A partnership in the spring of 2019 between the BLM and the University of Nevada, Reno created an educational endeavor called the Rangeland Ecology & Management Program.

"What's better to teach Nevada land issues than the University of Nevada, Reno," Paul Petersen, BLMs Nevada State Fire Management Officer, said. "It already has a large knowledge base of Great Basin and Nevada issues, climatology and range types. And it's a great opportunity to partner with a land-grant university. We're a land management agency."

Professor Tamzen Stringham and rangeland ecologist Devon Snyder, both in the College’s Department of Agriculture, Veterinary & Rangeland Sciences who also conduct research as part of the Experiment Station, put the curriculum together for the program. They taught the program’s first course, Rangeland Resource Management, at the Bureau’s office in Carson City to wildland firefighters.

Great Basin Fire Exchange
To keep scientists and land managers connected, the Great Basin Fire Exchange, based at the University of Nevada, Reno, works to facilitate the flow of the latest science and science needs to the fire, fuels, and restoration science and management community.

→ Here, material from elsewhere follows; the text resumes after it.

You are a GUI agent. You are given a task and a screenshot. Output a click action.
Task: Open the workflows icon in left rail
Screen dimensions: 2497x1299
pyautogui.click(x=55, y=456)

“The main way we connect scientists and land managers is through our activities - field workshops, webinars, in-person trainings and online courses,” said Génie MontBlanc, manager of the Fire Exchange, and faculty in the College of Science. “And we receive consistent positive feedback about our monthly newsletter that has almost 900 researcher and manager subscribers. People also reach out to me directly to ask questions, and I connect them to experts who can help them answer their questions.

Land managers need the latest information and tools to address the most important issues in the Great Basin.

“We receive questions or stated needs from our region's land managers/practitioners, then we develop products or activities that synthesize the science to answer the questions and meet the needs,” said MontBlanc, who has been with the Fire Exchange since it began in 2010 in the Department of Natural Resources & Environmental Science. “These products and activities are often developed or led by research and management teams, then we advertise through our newsletter and partner agency channels to distribute the information and/or bring everyone together.”

“We have known for many years that fires in the Great Basin are becoming more frequent, larger, and more destructive, and that the direct, rehabilitation and additional miscellaneous costs are getting increasingly out of control,” Payne, dean of the College, said. “The ecological costs are also staggering whether reduced critical habitat, loss of biodiversity, increased invasive species, soil degradation, or altered hydrology. Many economic activities vital to rural communities, including ranching, mining, hunting, fishing and recreation, are also adversely affected.